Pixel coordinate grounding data
----

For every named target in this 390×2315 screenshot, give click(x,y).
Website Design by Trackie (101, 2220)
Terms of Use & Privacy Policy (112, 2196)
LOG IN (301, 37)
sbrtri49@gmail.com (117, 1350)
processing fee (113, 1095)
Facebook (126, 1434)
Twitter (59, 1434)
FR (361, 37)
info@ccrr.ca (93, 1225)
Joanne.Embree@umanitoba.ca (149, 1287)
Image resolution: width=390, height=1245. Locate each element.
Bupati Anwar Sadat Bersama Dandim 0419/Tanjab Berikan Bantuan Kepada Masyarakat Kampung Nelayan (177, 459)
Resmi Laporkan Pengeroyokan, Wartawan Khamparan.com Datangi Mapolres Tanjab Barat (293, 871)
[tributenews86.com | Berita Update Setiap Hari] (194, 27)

----

Problem description:
All of the data is to be written out again, word for word.

Solution for this problem:
For every named target in this 390×2315 screenshot, give click(x,y).
Website Design by Trackie (101, 2220)
Terms of Use & Privacy Policy (112, 2196)
LOG IN (301, 37)
sbrtri49@gmail.com (117, 1350)
processing fee (113, 1095)
Facebook (126, 1434)
Twitter (59, 1434)
FR (361, 37)
info@ccrr.ca (93, 1225)
Joanne.Embree@umanitoba.ca (149, 1287)
Image resolution: width=390, height=1245. Locate each element.
Bupati Anwar Sadat Bersama Dandim 0419/Tanjab Berikan Bantuan Kepada Masyarakat Kampung Nelayan (177, 459)
Resmi Laporkan Pengeroyokan, Wartawan Khamparan.com Datangi Mapolres Tanjab Barat (293, 871)
[tributenews86.com | Berita Update Setiap Hari] (194, 27)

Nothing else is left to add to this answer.